There’s not much connection between chickens and Tokyo, unless you count the two kg of chicken you can get for 500 yen at the wholesale supermarket on Meiji Dori.
Since I’ve got a houseguest who seems hellbent on seeing everything, I figured I might as well join him. Hence, the headless chicken dance.
Today we hit Shibuya, Harajuku, Meiji Shrine, Yoyogi Park, the Kabuki-za in Ginza and ate shabu-shabu in Ikebukkuro. If it doesn’t sound like a lot to you, I’d like to try whatever drugs you’re having.
It was a bit of something old, something new.
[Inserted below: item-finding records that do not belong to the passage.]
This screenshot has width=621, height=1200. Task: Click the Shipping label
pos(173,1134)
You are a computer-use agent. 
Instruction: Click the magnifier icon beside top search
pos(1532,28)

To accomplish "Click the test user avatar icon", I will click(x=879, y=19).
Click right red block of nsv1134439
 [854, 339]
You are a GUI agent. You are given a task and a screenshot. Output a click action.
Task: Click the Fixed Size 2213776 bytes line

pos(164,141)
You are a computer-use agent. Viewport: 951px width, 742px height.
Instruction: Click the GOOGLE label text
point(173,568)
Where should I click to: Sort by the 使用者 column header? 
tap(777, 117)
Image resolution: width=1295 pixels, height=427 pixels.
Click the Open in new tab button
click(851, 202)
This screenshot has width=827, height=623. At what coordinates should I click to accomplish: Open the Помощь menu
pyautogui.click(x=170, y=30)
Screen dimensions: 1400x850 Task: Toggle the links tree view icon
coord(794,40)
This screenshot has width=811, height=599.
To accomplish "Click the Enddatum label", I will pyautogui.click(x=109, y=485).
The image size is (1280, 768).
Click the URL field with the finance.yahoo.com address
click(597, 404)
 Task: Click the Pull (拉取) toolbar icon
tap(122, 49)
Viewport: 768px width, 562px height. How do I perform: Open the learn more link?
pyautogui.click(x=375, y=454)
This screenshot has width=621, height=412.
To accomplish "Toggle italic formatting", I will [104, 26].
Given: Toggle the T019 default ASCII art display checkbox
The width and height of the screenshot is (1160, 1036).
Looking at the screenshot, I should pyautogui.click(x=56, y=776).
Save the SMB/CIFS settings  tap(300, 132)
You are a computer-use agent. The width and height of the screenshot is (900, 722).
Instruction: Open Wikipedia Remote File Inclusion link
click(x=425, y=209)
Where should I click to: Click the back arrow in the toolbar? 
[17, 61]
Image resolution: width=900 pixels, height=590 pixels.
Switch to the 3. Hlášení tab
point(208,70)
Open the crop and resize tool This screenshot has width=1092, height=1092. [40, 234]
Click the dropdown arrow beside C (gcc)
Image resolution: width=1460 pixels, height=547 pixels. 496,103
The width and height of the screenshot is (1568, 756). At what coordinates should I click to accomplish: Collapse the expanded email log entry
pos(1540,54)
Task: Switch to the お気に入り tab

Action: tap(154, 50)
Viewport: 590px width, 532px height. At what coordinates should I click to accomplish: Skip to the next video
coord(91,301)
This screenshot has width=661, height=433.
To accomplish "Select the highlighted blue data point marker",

Shibuya, Harajuku and Yoyogi Park I’d been to before, but Meiji Shrine was new, and all of them are fun to meander aimlessly around on a Sunday.
Meiji Shrine was a grand example of Japanese shrines – lots of wood, lots of flowers, and the most interesting bits closed to the public. However, there was a wedding ceremony that we caught a glimpse of, with the bride in a full wedding kimono.
After strolling through Yoyogi, doing a bit of CosPlay Goth watching and impromptu traditional dance observing, along with the standard Harajuku/Yoyogi nuttiness, we turned south to take the Ginza line up to the kabuki theater.
Shibuya’s NHK Plaza on a Sunday has always been a kind of clusterfuck. Today, there was a celebration promoting Niigata traditions in the main area with the stage, while all the wanna-be bands with big dreams and the crazies doing off-the-cuff adaptations of “Singing in the Rain” were on the promenade leading towards the station.
Ah, the Floating Kingdom of Contrasts…
By the time we hit Ginza and the Kabuki-za, the theater where kabuki performances are held, the sun had dipped below the buildings on the western horizon. Kabuki is a centuries-old Japanese style of acting involving elaborate costumes, melodramatic gestures (in a good way), a bit of audience participation and male actors playing all the roles.
The stories are fairly simple, which is good because otherwise I doubt I would’ve understood anything. This general killed that general, or his brother or sister or dog or ferret or something, and now somebody is out for revenge.
Even with my crap-ass Japanese ability, I can usually make out a handful of words here and there from TV shows or movies, and at least get the gist. In kabuki, they speak more or less the equivalent of Shakespearan Japanese, so even Japanese people sometimes have a hard time understanding the words.
Fortunately, the dialogue and narration are punctuated by sharp actions and harsh glares, long stares and the mental jiu-jitsu of trying to figure it all out.
However, it is damn repetitve. Worse than opera. It’s a good thing they sell one act tickets as well as the more expensive full-price ones.
The night ended with shabu-shabu, a glorious meaty and Japanese way to end a day that was gloriously indulgent of all that Tokyo can be on a Sunday.